▶ **Written exercise**: Repeat every one of the rows below word for word, with nothing left out or changed.

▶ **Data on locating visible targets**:

★ ★ ★ ★

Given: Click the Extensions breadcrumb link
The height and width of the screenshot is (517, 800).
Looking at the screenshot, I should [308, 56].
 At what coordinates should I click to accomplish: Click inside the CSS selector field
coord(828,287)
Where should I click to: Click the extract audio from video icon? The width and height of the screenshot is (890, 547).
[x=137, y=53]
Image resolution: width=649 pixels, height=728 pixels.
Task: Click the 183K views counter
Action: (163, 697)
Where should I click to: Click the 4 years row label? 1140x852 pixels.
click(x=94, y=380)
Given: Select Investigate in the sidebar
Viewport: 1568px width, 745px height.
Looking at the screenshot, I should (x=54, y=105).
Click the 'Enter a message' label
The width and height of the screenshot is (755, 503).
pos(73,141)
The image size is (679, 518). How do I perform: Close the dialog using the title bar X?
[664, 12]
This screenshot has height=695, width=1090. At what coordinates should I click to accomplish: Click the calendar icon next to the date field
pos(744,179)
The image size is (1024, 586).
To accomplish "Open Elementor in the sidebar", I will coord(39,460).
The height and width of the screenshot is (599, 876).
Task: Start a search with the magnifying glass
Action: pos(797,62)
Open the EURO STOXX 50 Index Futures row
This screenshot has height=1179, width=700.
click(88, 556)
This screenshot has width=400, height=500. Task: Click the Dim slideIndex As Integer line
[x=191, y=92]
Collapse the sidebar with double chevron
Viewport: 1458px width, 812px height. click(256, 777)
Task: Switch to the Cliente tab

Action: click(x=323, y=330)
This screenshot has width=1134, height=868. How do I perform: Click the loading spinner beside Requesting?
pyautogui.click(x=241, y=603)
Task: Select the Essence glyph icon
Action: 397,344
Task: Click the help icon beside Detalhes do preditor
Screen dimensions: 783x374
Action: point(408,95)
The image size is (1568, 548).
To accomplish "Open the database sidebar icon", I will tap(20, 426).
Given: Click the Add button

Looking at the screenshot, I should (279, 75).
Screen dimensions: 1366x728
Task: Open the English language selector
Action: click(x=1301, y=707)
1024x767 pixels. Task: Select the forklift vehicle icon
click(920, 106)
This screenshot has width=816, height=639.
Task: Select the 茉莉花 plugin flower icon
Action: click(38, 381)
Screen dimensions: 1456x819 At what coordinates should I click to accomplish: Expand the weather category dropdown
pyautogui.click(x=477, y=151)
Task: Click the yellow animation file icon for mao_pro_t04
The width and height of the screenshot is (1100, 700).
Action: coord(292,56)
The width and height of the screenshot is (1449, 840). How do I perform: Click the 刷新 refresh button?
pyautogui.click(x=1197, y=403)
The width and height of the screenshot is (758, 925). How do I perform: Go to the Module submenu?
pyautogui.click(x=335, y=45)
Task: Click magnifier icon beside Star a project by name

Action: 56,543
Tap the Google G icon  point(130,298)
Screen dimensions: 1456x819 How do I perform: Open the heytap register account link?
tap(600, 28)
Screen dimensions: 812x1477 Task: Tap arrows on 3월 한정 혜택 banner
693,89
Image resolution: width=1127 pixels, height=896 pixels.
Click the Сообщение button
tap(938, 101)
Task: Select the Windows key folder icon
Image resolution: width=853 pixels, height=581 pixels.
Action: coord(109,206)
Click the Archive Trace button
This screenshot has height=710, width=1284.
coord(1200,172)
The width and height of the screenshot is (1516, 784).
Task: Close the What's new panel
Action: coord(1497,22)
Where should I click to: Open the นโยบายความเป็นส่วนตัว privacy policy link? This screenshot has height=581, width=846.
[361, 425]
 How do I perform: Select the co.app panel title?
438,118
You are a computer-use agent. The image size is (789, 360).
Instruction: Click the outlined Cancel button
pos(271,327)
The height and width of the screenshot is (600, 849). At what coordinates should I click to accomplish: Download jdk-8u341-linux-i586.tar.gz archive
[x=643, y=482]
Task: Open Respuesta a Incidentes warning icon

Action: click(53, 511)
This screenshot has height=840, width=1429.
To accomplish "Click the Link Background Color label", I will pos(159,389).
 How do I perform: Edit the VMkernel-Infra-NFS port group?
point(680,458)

★ ★ ★ ★

▶ **Written answer**:
Given: Click the Extensions breadcrumb link
The height and width of the screenshot is (517, 800).
Looking at the screenshot, I should [308, 56].
 At what coordinates should I click to accomplish: Click inside the CSS selector field
coord(828,287)
Where should I click to: Click the extract audio from video icon? The width and height of the screenshot is (890, 547).
[x=137, y=53]
Image resolution: width=649 pixels, height=728 pixels.
Task: Click the 183K views counter
Action: (163, 697)
Where should I click to: Click the 4 years row label? 1140x852 pixels.
click(x=94, y=380)
Given: Select Investigate in the sidebar
Viewport: 1568px width, 745px height.
Looking at the screenshot, I should (x=54, y=105).
Click the 'Enter a message' label
The width and height of the screenshot is (755, 503).
pos(73,141)
The image size is (679, 518). How do I perform: Close the dialog using the title bar X?
[664, 12]
This screenshot has height=695, width=1090. At what coordinates should I click to accomplish: Click the calendar icon next to the date field
pos(744,179)
The image size is (1024, 586).
To accomplish "Open Elementor in the sidebar", I will coord(39,460).
The height and width of the screenshot is (599, 876).
Task: Start a search with the magnifying glass
Action: pos(797,62)
Open the EURO STOXX 50 Index Futures row
This screenshot has height=1179, width=700.
click(88, 556)
This screenshot has width=400, height=500. Task: Click the Dim slideIndex As Integer line
[x=191, y=92]
Collapse the sidebar with double chevron
Viewport: 1458px width, 812px height. click(256, 777)
Task: Switch to the Cliente tab

Action: click(x=323, y=330)
This screenshot has width=1134, height=868. How do I perform: Click the loading spinner beside Requesting?
pyautogui.click(x=241, y=603)
Task: Select the Essence glyph icon
Action: 397,344
Task: Click the help icon beside Detalhes do preditor
Screen dimensions: 783x374
Action: point(408,95)
The image size is (1568, 548).
To accomplish "Open the database sidebar icon", I will tap(20, 426).
Given: Click the Add button

Looking at the screenshot, I should (279, 75).
Screen dimensions: 1366x728
Task: Open the English language selector
Action: click(x=1301, y=707)
1024x767 pixels. Task: Select the forklift vehicle icon
click(920, 106)
This screenshot has width=816, height=639.
Task: Select the 茉莉花 plugin flower icon
Action: click(38, 381)
Screen dimensions: 1456x819 At what coordinates should I click to accomplish: Expand the weather category dropdown
pyautogui.click(x=477, y=151)
Task: Click the yellow animation file icon for mao_pro_t04
The width and height of the screenshot is (1100, 700).
Action: coord(292,56)
The width and height of the screenshot is (1449, 840). How do I perform: Click the 刷新 refresh button?
pyautogui.click(x=1197, y=403)
The width and height of the screenshot is (758, 925). How do I perform: Go to the Module submenu?
pyautogui.click(x=335, y=45)
Task: Click magnifier icon beside Star a project by name

Action: 56,543
Tap the Google G icon  point(130,298)
Screen dimensions: 1456x819 How do I perform: Open the heytap register account link?
tap(600, 28)
Screen dimensions: 812x1477 Task: Tap arrows on 3월 한정 혜택 banner
693,89
Image resolution: width=1127 pixels, height=896 pixels.
Click the Сообщение button
tap(938, 101)
Task: Select the Windows key folder icon
Image resolution: width=853 pixels, height=581 pixels.
Action: coord(109,206)
Click the Archive Trace button
This screenshot has height=710, width=1284.
coord(1200,172)
The width and height of the screenshot is (1516, 784).
Task: Close the What's new panel
Action: coord(1497,22)
Where should I click to: Open the นโยบายความเป็นส่วนตัว privacy policy link? This screenshot has height=581, width=846.
[361, 425]
 How do I perform: Select the co.app panel title?
438,118
You are a computer-use agent. The image size is (789, 360).
Instruction: Click the outlined Cancel button
pos(271,327)
The height and width of the screenshot is (600, 849). At what coordinates should I click to accomplish: Download jdk-8u341-linux-i586.tar.gz archive
[x=643, y=482]
Task: Open Respuesta a Incidentes warning icon

Action: click(53, 511)
This screenshot has height=840, width=1429.
To accomplish "Click the Link Background Color label", I will pos(159,389).
 How do I perform: Edit the VMkernel-Infra-NFS port group?
point(680,458)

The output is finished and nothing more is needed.